I teach high-school English at an independent (private) school in the US. In this setting my colleagues and I have the freedom to design and implement our own curricula, and we can re-examine and change what and how we teach from year to year.
Over the past couple of years I have started to wonder whether my teaching should be more informed by the requirements of the workplace and less by the academic conventions of my subject. I’m not sure that the answer is yes. I emphasize analytical writing about literature pretty heavily, but I think that I do a good job of teaching my students that the critical thinking involved in forming and proving a thesis is a broadly applicable skill even if they do not go on to write English papers for a living. However, I’m wondering whether I should make more of an effort to teach other writing skills such as summarizing, or paraphrasing complex language, or something else that I may not even have considered.

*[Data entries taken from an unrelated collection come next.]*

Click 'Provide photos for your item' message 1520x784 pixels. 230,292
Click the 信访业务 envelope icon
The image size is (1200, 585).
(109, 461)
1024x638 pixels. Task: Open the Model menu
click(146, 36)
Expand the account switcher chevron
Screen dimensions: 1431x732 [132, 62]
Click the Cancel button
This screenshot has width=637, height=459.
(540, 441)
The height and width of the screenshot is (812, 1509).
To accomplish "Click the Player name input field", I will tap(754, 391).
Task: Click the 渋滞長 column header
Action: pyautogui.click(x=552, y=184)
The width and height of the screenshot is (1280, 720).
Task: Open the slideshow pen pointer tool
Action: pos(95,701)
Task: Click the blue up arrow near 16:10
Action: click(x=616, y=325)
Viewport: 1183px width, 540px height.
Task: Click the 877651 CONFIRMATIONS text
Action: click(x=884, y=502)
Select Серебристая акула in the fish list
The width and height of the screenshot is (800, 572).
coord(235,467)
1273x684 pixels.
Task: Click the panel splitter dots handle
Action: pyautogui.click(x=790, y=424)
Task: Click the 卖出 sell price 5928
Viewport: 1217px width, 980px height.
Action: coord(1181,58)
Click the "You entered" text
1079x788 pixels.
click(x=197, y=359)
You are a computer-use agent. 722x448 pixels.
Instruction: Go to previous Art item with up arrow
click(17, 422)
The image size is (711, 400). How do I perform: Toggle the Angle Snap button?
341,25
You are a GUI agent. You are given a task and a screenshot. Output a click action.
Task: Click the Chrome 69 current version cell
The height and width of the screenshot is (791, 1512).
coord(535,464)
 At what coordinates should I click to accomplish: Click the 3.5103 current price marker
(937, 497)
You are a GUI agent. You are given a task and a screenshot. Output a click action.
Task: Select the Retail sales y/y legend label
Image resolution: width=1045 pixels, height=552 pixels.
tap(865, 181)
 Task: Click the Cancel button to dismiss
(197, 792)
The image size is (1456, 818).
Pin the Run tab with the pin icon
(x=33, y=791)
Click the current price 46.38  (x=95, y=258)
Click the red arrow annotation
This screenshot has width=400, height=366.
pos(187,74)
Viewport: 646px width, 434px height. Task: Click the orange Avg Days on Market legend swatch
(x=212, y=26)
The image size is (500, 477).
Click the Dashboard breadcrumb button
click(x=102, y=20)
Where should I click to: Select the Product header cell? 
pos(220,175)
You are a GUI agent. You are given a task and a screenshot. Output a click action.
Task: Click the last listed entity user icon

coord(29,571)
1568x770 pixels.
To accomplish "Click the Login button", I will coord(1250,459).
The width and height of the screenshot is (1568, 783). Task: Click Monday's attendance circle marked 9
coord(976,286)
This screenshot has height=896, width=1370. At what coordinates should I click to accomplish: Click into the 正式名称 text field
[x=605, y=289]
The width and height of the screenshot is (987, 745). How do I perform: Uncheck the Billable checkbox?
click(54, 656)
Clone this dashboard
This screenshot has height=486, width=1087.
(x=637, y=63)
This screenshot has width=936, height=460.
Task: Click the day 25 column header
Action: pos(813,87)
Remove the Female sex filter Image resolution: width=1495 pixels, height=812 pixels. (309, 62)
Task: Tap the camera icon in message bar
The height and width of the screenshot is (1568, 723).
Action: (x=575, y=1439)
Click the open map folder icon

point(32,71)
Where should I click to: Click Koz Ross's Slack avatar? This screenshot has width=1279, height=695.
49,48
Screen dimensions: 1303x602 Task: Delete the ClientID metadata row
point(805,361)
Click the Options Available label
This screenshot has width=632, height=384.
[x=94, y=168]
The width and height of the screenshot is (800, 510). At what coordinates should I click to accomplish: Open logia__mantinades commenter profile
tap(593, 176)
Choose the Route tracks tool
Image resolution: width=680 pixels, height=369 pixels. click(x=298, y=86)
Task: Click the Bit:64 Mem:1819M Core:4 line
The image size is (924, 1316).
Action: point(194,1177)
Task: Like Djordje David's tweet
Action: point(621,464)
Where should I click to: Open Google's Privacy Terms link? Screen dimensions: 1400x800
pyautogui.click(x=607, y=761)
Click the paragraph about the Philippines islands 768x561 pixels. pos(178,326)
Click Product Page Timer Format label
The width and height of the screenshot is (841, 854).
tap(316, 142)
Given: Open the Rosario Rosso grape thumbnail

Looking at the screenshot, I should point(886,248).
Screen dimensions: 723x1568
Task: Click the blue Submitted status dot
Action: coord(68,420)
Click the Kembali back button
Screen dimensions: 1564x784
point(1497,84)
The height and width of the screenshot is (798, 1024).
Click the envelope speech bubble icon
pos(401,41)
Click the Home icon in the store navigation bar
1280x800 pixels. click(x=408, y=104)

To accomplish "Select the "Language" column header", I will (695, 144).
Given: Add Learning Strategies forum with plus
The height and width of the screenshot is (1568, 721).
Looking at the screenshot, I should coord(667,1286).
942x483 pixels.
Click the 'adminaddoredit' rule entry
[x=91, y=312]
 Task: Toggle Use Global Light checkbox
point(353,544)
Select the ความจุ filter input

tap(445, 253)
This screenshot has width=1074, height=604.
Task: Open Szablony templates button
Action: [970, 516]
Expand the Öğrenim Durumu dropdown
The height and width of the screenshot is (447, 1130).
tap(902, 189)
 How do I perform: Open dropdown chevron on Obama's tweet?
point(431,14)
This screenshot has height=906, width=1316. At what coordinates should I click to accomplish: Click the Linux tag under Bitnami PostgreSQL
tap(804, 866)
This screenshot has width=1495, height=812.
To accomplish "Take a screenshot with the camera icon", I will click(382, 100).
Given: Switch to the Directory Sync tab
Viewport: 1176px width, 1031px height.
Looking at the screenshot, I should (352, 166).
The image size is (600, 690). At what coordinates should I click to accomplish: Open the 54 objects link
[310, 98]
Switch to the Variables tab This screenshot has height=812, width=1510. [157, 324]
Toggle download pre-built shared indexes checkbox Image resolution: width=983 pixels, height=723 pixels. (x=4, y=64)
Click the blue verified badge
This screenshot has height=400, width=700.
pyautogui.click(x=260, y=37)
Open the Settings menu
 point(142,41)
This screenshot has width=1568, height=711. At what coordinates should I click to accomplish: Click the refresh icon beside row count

Similarly, in thinking about my teaching of critical reading skills, I’ve come to believe that my students need to read and understand more complex non-fiction. To that end, one of my senior electives for next year is “The New Yorker”: we’ll be using both current and past issues of the magazine as our text for the class and examining and discussing the articles. On the other hand, I do still believe in the intellectual value of reading and analyzing fiction, although it might not be what most people do in their work lives.
So my questions for the Dope community are these (feel free to answer some or all as you choose; anecdotes welcome): What are the reading and writing skills that are regularly required of you in your professional life? Are these different from or the same as the skills you need or want as an informed citizen or as a person who reads for pleasure? Did your secondary (high) school education teach you these skills? If not, how did you learn them? I am also very interested in responses from college and university students to the same questions.
(I also intend to start a Café Society thread asking for elective suggestions, if anyone is interested in that conversation.)